(REQUIREMENT): The expected output is exactly the lines below, starting at the line with "You are a computer-use agent. The image size is (1240, 952)." and ending at the line with "Given: Click the green", both included; no other line belongs in it.

(ENTRIES SUPPLIED):

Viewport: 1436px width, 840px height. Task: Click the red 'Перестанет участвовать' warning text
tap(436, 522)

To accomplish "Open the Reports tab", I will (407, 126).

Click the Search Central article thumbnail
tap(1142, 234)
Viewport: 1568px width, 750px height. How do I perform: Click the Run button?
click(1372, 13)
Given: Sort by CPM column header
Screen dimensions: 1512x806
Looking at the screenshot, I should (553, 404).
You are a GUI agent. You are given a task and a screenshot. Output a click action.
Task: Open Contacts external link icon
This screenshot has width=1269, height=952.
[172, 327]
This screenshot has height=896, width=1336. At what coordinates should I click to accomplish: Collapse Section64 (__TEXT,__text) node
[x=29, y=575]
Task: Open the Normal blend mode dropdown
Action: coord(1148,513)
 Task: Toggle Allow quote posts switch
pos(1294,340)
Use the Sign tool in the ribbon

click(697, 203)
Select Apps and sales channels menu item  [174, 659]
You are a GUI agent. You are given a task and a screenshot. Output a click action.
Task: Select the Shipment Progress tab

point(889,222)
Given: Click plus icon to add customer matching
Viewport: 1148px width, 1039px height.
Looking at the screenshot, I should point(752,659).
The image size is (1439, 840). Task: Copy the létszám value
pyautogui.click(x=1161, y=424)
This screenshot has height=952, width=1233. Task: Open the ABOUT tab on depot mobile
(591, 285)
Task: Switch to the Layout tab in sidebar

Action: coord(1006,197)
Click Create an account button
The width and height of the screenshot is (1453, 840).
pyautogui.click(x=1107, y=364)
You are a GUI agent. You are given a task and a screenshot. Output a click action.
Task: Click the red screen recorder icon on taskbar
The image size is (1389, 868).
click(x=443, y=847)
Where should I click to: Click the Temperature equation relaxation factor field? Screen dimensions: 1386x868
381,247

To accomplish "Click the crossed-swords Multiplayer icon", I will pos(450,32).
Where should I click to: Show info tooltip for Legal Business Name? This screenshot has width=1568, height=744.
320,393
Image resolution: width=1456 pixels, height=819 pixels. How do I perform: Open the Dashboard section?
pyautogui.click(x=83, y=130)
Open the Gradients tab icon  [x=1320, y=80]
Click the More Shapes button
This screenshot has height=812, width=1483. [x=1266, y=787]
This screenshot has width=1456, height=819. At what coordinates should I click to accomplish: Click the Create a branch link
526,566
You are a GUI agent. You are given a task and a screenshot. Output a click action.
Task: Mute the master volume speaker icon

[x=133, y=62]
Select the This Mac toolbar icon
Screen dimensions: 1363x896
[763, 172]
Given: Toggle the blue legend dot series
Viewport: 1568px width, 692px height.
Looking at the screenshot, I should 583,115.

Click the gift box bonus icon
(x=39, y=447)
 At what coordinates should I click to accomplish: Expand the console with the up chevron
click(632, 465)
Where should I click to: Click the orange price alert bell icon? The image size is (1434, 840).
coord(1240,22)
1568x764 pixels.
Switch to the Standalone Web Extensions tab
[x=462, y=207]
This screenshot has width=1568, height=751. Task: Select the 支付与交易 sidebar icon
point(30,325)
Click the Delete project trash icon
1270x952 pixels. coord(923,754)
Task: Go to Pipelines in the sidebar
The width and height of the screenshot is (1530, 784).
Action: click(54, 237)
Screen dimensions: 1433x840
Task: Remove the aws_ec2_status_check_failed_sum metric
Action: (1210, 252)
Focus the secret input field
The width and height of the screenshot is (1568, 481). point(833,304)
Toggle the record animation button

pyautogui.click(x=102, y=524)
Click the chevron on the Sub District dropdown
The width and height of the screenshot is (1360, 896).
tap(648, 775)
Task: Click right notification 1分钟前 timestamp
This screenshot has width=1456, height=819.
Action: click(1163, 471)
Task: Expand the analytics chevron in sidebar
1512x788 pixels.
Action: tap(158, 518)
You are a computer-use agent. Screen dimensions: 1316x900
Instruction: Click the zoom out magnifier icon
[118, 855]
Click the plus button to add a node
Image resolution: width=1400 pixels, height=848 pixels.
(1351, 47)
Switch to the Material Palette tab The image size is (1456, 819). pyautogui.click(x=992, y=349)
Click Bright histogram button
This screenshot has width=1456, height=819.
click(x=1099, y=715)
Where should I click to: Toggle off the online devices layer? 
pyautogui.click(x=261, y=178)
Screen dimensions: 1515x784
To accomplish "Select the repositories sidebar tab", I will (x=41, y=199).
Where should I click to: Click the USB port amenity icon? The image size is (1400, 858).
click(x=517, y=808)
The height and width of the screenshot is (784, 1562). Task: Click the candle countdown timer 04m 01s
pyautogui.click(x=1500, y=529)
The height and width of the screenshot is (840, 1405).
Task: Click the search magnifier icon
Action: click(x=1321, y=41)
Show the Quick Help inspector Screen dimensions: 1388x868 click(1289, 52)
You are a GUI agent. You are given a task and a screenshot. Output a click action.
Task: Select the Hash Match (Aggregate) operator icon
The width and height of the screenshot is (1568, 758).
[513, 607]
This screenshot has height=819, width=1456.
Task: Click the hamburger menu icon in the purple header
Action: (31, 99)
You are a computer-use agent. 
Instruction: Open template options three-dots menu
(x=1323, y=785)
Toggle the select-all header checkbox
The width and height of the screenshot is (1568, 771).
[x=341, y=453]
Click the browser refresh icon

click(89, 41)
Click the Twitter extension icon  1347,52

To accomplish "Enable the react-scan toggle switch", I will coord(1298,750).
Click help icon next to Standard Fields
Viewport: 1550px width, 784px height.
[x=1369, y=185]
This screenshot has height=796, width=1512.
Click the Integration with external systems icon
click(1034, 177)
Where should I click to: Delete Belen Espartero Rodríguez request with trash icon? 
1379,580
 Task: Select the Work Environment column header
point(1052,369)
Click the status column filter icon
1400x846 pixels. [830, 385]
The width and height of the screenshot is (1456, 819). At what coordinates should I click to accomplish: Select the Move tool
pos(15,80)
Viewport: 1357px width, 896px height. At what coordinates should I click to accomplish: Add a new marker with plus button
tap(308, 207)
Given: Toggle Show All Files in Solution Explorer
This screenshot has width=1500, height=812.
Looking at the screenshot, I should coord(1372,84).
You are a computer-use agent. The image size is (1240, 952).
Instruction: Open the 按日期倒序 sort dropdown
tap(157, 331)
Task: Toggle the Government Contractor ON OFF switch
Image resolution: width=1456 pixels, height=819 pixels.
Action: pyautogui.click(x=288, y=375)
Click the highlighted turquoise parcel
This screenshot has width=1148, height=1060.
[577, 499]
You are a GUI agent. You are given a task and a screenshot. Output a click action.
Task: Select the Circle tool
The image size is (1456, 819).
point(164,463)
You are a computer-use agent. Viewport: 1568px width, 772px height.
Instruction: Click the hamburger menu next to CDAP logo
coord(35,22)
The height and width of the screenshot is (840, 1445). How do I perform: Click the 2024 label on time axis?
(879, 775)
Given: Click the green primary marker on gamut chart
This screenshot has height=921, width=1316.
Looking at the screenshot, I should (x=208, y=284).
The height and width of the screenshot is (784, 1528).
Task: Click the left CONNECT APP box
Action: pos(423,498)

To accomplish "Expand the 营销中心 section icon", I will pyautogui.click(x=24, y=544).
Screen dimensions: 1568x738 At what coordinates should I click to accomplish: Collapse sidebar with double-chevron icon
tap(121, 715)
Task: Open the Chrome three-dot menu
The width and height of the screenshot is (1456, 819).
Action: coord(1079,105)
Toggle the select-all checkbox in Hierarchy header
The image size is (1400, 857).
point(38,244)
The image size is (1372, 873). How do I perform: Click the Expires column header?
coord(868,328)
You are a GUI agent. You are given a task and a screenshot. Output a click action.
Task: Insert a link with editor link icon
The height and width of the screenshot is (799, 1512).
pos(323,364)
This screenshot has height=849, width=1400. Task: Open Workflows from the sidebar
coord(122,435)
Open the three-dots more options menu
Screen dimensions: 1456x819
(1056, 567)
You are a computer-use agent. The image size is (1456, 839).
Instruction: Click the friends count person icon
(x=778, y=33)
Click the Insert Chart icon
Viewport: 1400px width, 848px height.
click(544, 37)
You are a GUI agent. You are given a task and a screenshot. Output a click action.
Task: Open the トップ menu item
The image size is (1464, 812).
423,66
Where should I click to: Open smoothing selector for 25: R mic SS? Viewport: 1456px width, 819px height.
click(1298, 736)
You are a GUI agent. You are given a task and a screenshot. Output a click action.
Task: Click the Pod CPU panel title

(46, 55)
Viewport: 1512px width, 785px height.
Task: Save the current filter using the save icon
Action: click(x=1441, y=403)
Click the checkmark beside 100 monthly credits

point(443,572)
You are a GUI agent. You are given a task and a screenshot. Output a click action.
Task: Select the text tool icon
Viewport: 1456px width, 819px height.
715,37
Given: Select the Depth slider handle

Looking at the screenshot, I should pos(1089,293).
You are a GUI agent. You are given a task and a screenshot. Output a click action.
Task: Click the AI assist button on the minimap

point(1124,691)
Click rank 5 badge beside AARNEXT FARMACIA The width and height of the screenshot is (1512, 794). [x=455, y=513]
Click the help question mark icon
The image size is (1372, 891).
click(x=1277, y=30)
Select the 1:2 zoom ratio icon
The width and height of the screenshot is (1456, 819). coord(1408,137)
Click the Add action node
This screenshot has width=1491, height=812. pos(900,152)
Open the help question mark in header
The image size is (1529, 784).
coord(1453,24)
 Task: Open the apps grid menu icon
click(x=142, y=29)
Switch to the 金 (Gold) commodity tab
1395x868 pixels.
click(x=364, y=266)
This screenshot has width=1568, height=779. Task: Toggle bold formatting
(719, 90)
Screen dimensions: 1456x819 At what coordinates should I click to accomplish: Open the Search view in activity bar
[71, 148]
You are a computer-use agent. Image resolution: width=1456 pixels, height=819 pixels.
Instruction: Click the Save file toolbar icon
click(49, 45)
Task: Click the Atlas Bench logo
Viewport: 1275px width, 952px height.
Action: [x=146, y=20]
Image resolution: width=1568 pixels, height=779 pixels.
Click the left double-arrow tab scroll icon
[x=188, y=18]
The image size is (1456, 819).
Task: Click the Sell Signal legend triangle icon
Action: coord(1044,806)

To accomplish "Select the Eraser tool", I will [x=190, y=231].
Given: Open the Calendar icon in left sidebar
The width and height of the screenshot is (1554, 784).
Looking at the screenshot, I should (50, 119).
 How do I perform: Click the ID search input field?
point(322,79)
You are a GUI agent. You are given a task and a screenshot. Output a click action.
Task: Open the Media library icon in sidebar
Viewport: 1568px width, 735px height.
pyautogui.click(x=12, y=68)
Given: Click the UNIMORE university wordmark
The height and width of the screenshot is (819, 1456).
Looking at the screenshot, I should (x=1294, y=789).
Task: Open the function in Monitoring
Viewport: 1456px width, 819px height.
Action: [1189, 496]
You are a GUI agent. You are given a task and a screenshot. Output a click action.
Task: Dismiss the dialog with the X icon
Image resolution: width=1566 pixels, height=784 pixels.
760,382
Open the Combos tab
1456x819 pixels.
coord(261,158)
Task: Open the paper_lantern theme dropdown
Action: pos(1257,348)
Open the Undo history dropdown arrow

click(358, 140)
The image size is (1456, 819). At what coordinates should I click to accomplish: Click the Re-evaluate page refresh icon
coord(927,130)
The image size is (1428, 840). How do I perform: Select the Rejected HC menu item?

(RESULT):
You are a computer-use agent. The image size is (1240, 952).
Instruction: Open the 按日期倒序 sort dropdown
tap(157, 331)
Task: Toggle the Government Contractor ON OFF switch
Image resolution: width=1456 pixels, height=819 pixels.
Action: pyautogui.click(x=288, y=375)
Click the highlighted turquoise parcel
This screenshot has width=1148, height=1060.
[577, 499]
You are a GUI agent. You are given a task and a screenshot. Output a click action.
Task: Select the Circle tool
The image size is (1456, 819).
point(164,463)
You are a computer-use agent. Viewport: 1568px width, 772px height.
Instruction: Click the hamburger menu next to CDAP logo
coord(35,22)
The height and width of the screenshot is (840, 1445). How do I perform: Click the 2024 label on time axis?
(879, 775)
Given: Click the green primary marker on gamut chart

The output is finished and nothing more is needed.